## [Goal 1]
For each of the following statements about the sermon, answer yes or no depending on whether it agrees with the text, and quote the exact deciding words: (a) The devil tempts us in two different ways. (b) A sinner should wait before confessing in order to prove true sorrow. (c) We will fully understand God's thoughts and ways in this life.
## [Goal 2]
Translate this sentence from the sermon into Spanish: "We will never be able to fully understand God’s thoughts and ways in this life."
## [Goal 3]
Extract the passage of the sermon starting at "Call on the LORD while" and ending at "ways of God.".

## [Selection]
------------

God exhorts us to confess our sins and to abandon our sinful way of life. He offers us deep love and unlimited forgiveness. But, what is our answer? Do we come to the LORD? Do we search him out as we should, in complete humility and trust in his promises? Certainly we make an effort on Sunday to come to Church, or at least to give God some thought. But what do you do otherwise? What do we do during the week when we once again fall into our pet sin as always? The devil tries to tempt us in two different ways. On one hand he might lead us to think: It wasn’t that bad, I mean, I didn’t kill anybody. I didn’t steal anything. It was really nothing, just a little bit of anger I had to vent. The guy deserved it anyway. God can give me that one, right? Yes, many times our sinful nature likes to think this way, but such thoughts only lead to eternal death. God calls us now. He wants us to come to him and confess our sins to him right away, because even the smallest sin is worthy of eternal hell fire.
The other temptation of the devil is when he lets us think: My sin can’t be forgiven, at least not now, right after I sinned. We think: I just sinned and it was that same sin again. How can I come to God? He is probably tired of all my pleas for forgiveness for the same sin. No I have to wait. I have to prove to God that I am truly sorry for my sins. I feel sorry for the poor sinner who thinks this way. Such thinking is another attempt to earn God’s grace, and it won’t work. God calls us now. He promises us unlimited forgiveness. Right after we sin is the time to confess our sin and trust that our all of our sins (no matter what we think about them) have been entirely, totally, absolutely and instantaneously forgiven.
Call on the LORD while He is near! Call on Him for Compassion and forgiveness! Call on Him according to his thoughts and ways.
2) Call on the LORD according to His thoughts and ways
Why does God love us so much that He is willing to forgive us everything we ever did? What moved God to send his Son to earth, to live, suffer, and die for us? Our text tells us that his thoughts and ways moved him to do this. We will never be able to fully understand God’s thoughts and ways in this life. Why? "For my thoughts are not your thoughts, neither are your ways my ways," declares the LORD. "As the heavens are higher than the earth, so are my ways higher than your ways and my thoughts than your thoughts." If it is hard for us to understand the thoughts and ways of another culture, how much harder it is for us to understand the thoughts and ways of God.
But, what is the difference between our thoughts and ways, and those of God? In order to understand this, first we have to understand what our own thoughts and ways are. Where do our ways lead? God’s word tells us: There is a way that seems right to a man, but in the end it leads to death. Our ways, then, lead only to death. What about our thoughts? God tells us: The LORD saw how great man's wickedness on the earth had become, and that every inclination of the thoughts of his heart was only evil all the time. Scriptures clearly tell us that we are totally sinful. Our sinful ways and thoughts only lead to one thing: eternal death and damnation. Realizing this, we cry out with the apostle Paul: What a wretched man I am! Who will rescue me from this body of death?

------------

Rows on target coordinates
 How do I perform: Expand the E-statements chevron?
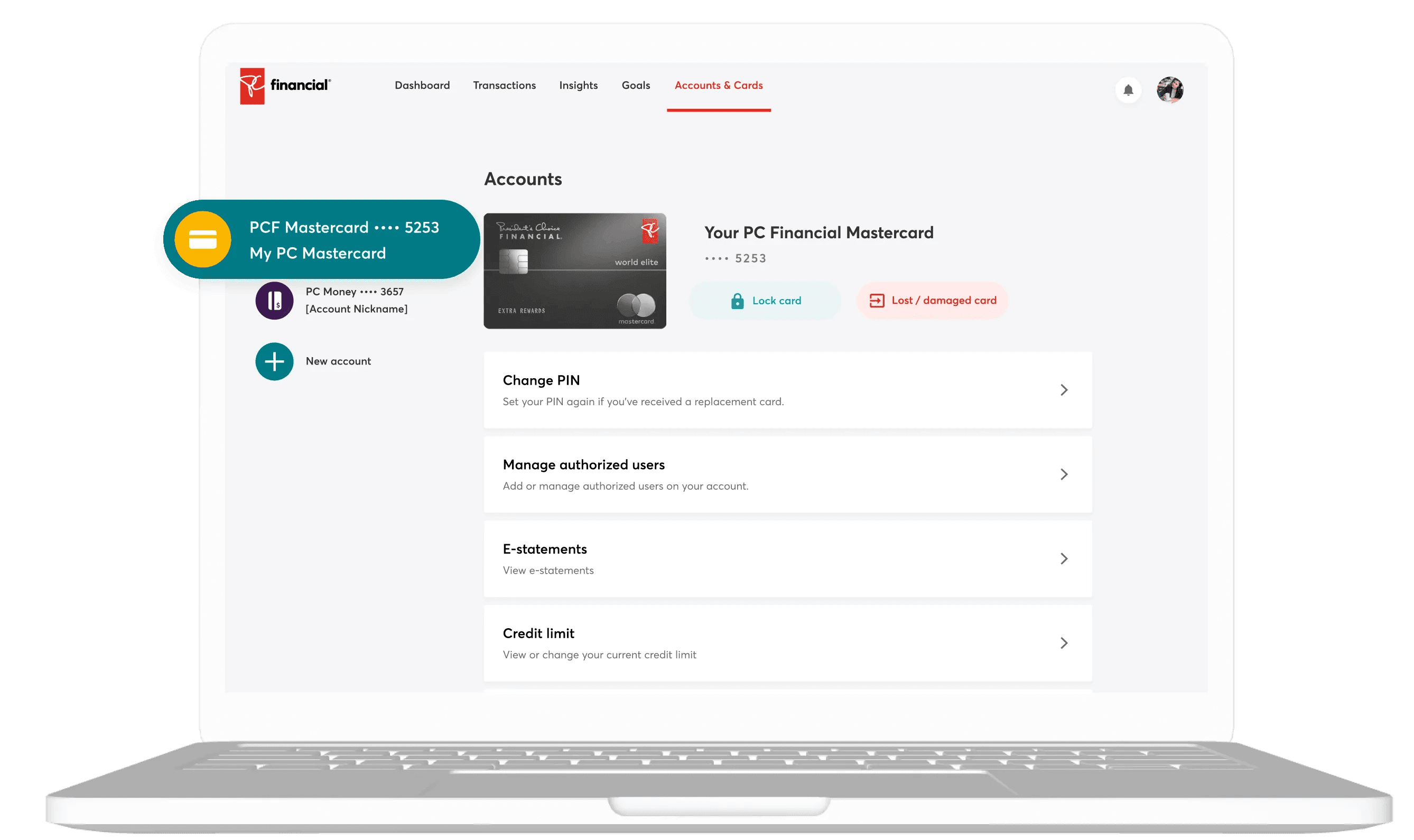click(1064, 559)
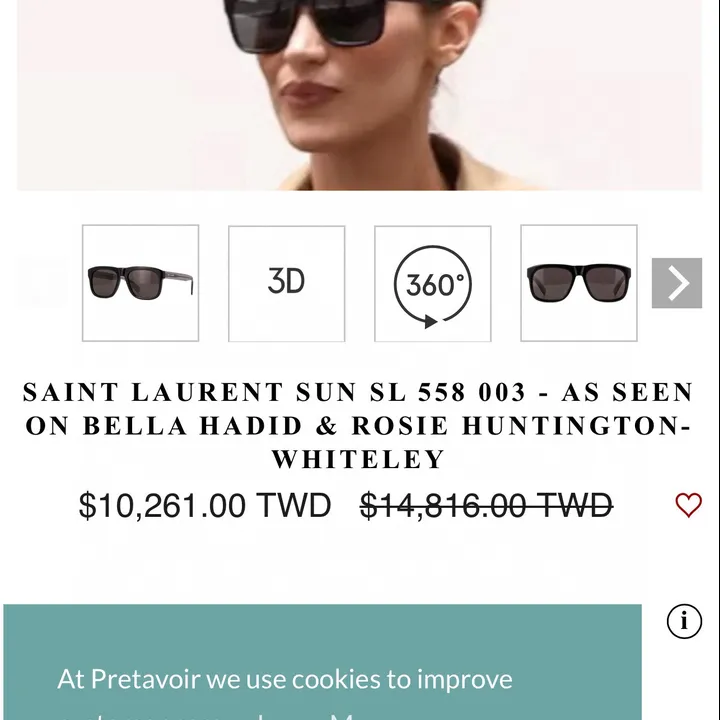
Task: Click the Pretavoir cookies notice text
Action: [285, 679]
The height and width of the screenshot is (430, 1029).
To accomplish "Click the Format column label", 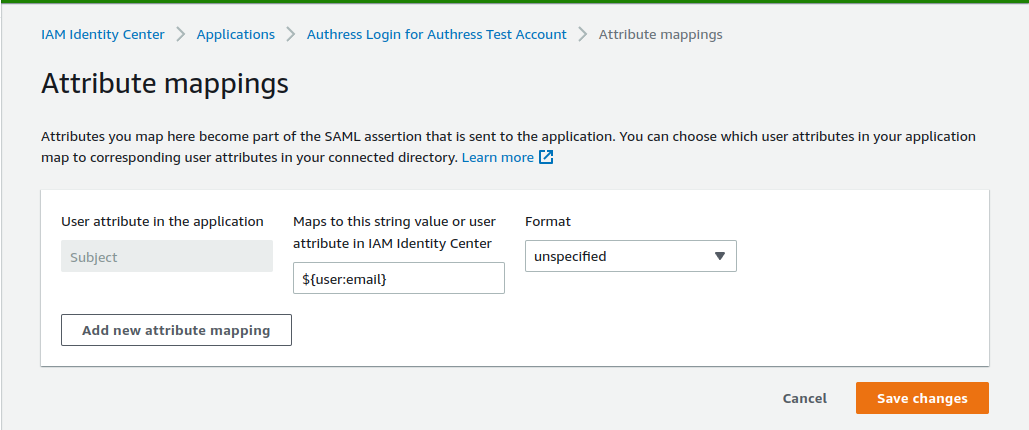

------------

## [Final result 1]
(a) Yes: "The devil tries to tempt us in two different ways."
(b) No: "Right after we sin is the time to confess our sin"
(c) No: "We will never be able to fully understand God’s thoughts and ways in this life."

## [Final result 2]
Nunca podremos comprender plenamente los pensamientos y los caminos de Dios en esta vida.

## [Final result 3]
Call on the LORD while He is near! Call on Him for Compassion and forgiveness! Call on Him according to his thoughts and ways.
2) Call on the LORD according to His thoughts and ways
Why does God love us so much that He is willing to forgive us everything we ever did? What moved God to send his Son to earth, to live, suffer, and die for us? Our text tells us that his thoughts and ways moved him to do this. We will never be able to fully understand God’s thoughts and ways in this life. Why? "For my thoughts are not your thoughts, neither are your ways my ways," declares the LORD. "As the heavens are higher than the earth, so are my ways higher than your ways and my thoughts than your thoughts." If it is hard for us to understand the thoughts and ways of another culture, how much harder it is for us to understand the thoughts and ways of God.